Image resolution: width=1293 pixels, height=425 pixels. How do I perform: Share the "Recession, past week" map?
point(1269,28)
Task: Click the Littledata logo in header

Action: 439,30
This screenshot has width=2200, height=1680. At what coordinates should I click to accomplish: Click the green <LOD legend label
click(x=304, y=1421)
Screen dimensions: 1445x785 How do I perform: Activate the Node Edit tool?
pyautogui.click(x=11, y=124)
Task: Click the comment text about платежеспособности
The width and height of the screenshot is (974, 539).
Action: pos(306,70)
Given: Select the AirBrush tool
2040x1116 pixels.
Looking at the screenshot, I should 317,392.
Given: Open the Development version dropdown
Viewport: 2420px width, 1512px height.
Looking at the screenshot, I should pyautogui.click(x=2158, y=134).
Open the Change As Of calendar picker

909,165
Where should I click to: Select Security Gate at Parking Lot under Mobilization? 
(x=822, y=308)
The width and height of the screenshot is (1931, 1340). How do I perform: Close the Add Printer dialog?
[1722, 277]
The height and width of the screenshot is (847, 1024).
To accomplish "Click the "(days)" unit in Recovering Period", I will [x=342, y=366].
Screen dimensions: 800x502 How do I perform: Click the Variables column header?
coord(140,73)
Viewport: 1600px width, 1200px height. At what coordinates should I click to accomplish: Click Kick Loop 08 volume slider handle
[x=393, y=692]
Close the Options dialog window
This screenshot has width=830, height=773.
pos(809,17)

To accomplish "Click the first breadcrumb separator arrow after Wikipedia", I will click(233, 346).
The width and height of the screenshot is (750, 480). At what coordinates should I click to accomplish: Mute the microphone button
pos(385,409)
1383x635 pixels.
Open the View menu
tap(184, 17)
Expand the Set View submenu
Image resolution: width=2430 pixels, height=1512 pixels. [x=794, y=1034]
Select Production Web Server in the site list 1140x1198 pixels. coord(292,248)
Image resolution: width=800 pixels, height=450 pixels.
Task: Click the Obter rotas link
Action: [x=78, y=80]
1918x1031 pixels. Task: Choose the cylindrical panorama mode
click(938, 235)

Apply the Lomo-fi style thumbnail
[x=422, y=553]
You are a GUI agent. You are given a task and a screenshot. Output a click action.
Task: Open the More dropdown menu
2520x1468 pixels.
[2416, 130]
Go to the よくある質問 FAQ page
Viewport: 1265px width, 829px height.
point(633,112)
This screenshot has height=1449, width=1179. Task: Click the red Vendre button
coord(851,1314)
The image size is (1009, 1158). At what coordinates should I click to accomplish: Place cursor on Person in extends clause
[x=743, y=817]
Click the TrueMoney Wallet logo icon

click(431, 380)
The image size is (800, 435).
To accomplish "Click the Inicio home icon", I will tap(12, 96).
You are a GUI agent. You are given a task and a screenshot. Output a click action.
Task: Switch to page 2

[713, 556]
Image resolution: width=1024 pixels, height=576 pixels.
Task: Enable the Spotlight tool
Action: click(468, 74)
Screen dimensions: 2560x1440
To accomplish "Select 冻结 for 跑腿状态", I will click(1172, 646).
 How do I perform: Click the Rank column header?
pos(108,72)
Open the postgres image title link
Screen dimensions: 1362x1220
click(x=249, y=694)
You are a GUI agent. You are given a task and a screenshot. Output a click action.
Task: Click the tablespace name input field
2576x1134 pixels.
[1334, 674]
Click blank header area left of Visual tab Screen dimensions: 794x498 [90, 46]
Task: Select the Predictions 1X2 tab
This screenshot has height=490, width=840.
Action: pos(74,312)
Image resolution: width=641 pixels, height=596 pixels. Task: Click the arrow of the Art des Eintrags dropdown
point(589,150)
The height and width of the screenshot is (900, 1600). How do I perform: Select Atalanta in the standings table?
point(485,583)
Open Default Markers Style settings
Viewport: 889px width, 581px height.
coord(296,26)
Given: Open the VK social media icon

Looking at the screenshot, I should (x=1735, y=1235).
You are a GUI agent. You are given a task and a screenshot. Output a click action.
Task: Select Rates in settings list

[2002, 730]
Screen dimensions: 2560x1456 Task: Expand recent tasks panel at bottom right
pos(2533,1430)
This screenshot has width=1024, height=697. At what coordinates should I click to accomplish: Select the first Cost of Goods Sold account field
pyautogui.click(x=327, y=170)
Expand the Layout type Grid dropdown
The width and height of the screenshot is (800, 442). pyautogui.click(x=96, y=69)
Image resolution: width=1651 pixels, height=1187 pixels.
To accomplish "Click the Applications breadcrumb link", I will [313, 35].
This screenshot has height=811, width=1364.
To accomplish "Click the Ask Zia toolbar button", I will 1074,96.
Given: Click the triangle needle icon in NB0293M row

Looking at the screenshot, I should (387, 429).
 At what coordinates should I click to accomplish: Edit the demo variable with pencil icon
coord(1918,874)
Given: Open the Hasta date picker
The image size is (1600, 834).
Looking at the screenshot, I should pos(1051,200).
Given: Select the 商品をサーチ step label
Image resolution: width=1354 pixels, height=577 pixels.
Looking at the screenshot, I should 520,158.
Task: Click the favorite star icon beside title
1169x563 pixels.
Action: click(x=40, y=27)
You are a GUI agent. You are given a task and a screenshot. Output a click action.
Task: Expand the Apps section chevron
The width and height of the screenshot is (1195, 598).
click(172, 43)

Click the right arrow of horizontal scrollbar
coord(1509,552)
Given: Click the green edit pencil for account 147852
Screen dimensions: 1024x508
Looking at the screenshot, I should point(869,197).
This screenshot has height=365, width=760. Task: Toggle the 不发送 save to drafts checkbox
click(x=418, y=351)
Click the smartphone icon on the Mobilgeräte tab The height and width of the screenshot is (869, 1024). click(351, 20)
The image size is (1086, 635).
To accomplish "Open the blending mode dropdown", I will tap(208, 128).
● ● ● ● ● ● ●
REQUIRED TASK. Repeat the lines of the listing verbatim, starting at the line containing "Click the right arrow of horizontal scrollbar" and ending at the line containing "Looking at the screenshot, I should point(869,197).".

SOLUTION FOR THIS PROBLEM.
Click the right arrow of horizontal scrollbar
coord(1509,552)
Given: Click the green edit pencil for account 147852
Screen dimensions: 1024x508
Looking at the screenshot, I should point(869,197).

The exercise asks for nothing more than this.